Большинство из нас не соответствует ожиданиям родителей. Мы недоста­точно красивы, умны, успешны, кротки или решительны, энергичны или благодушны — почти все мы не совсем таковы, как ожидалось. Это, как и собственный пол, — если мама предпочла бы сына — изменить нельзя. Те, у кого уже есть свои дети, знают, какой это труд — отказаться от своих фантазий-требований, фантазий-сравнений, принять своего реального ре­бенка. Даже тем, кто искренне верит в постулаты "безусловной любви" как осознанной ценности, не всегда легко удается следовать этой вере. Порой не удается вовсе.

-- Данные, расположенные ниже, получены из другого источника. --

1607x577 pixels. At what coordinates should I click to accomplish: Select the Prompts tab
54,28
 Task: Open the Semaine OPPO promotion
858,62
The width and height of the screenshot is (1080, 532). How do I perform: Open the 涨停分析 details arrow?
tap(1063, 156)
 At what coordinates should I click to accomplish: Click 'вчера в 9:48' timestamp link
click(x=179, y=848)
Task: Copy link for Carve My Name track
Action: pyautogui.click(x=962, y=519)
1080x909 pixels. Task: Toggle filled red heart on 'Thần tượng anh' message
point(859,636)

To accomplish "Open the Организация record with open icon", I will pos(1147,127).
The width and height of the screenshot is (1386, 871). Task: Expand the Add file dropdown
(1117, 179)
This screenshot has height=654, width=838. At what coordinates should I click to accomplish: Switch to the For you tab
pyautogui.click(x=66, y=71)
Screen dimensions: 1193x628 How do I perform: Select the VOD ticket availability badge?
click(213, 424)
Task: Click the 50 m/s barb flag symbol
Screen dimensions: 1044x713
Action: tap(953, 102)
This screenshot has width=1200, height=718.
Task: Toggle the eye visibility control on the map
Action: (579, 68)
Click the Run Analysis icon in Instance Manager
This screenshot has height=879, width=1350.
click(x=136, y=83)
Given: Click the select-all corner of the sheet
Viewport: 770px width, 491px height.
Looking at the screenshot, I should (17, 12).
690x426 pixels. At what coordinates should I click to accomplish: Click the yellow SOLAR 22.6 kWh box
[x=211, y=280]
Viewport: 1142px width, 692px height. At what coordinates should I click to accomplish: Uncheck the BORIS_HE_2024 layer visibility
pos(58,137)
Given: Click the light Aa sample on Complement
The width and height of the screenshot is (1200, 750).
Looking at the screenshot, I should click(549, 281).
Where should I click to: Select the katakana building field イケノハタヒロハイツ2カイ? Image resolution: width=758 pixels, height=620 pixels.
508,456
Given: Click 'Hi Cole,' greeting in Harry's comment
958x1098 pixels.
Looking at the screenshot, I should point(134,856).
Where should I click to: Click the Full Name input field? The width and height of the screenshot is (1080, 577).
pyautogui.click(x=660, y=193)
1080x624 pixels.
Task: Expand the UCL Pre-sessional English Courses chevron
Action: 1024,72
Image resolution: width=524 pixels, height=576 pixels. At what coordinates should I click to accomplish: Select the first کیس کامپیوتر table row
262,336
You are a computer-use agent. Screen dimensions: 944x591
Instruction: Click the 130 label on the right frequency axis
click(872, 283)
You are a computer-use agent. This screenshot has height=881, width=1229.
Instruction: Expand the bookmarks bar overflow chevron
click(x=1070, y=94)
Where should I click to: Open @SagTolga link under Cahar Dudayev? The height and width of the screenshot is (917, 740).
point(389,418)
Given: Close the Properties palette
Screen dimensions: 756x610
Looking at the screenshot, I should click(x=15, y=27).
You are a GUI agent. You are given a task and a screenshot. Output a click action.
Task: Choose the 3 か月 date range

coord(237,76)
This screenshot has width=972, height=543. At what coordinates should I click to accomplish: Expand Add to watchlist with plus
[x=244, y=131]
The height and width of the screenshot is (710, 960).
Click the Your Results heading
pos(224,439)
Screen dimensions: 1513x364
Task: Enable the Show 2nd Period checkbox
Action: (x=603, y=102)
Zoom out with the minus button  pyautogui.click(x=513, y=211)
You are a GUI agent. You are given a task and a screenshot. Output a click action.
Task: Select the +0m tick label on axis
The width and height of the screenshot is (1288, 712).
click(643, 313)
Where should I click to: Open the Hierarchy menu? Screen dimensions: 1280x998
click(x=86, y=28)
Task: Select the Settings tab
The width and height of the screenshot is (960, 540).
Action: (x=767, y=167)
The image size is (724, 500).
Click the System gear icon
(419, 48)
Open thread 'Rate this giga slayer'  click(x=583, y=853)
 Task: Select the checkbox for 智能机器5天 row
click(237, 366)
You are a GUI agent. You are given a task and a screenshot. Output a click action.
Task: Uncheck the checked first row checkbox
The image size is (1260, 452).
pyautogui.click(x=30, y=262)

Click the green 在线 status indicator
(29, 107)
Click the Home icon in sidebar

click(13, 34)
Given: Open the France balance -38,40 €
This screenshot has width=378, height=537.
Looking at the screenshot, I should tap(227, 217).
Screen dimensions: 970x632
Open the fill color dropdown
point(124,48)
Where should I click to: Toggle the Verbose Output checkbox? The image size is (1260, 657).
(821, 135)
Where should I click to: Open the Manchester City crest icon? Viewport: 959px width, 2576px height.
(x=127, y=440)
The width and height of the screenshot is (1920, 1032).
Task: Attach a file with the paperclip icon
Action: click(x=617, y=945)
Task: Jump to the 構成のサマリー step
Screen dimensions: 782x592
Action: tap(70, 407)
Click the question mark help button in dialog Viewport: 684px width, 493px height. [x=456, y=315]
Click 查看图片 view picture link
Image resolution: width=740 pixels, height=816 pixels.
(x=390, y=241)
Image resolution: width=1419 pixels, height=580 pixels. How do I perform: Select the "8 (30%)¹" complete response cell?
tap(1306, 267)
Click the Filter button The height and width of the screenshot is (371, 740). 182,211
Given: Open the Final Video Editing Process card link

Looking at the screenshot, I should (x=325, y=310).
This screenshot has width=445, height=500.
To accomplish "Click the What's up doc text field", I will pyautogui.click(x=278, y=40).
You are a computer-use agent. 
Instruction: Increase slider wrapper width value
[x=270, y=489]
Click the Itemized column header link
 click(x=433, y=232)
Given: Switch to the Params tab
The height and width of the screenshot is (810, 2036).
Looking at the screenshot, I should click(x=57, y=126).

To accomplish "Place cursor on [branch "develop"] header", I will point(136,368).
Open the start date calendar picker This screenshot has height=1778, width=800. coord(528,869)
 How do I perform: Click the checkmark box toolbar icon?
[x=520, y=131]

"Заведешь своих — тогда узнаешь", — слышали мы от мам и бабушек. А может, и не слышали. Может, все было совсем по-другому. Но как бы ни сложилась наша собственная жизнь, как бы далеко мы ни ушли от порога родительского дома, огромная — до неба — фигура главной женщины на­шего детства отбрасывает тень, дотягивающуюся до самых взрослых и на первый взгляд независимых наших поступков, суждений и чувств. Та, без которой нас не могло бы быть. Та, которая до поры до времени была нашим единственным ответом на все вопросы и в чьей правоте мы — тоже до поры до времени — не сомневались. Та, от повторения судьбы и черт кото­рой мы, возможно, отчаянно рвались в свои молодые годы: "У меня все бу­дет по-другому, мама!". Насколько получилось? И что заставляло так стре­миться доказать, что "по-другому" лучше?

Отношения дочери и матери невероятно сложны: вина и прощение, привя­занность и бунт, ни с чем не сравнимая сладость и ни с чем не сравнимая боль, неизбежное сходство и яростное его отрицание, первый и главный опыт нашего "вместе" — и первая попытка все-таки быть отдельно... Кон­куренция. Борьба. Страх. Пронзительная потребность во внимании, в одоб­рении. Ужас перед силой этой потребности. Любовь, порой проявляющая себя в убийственных, удушающих формах. Первый опыт подчинения вла­сти, "превосходящим силам противника" — и первый же опыт своей вла­сти над другим человеком. Ревность. Невысказанные обиды. Высказанные обиды. И над всем этим — уникальность, единственность этих отношений. Другой — не будет. Но очень многое будет связано с тем, какова была та, единственная.

Джудит Виорст в "Необходимых утратах" пишет:

"Большинство исследователей соглашаются, что в возрасте 6—8 месяцев у детей уже формируется привязанность к матери. Вот когда мы все влюбляемся впервые в жизни! И вне зависимости от того, связана ли эта любовь с глубокой потребностью в чело­веческой привязанности — я убеждена, что связана, — она обла­дает огромной силой, интенсивностью. Что и делает нас впослед­ствии такими уязвимыми в ситуации утраты — или даже только угрозы утраты — тех, кого мы любим" [37].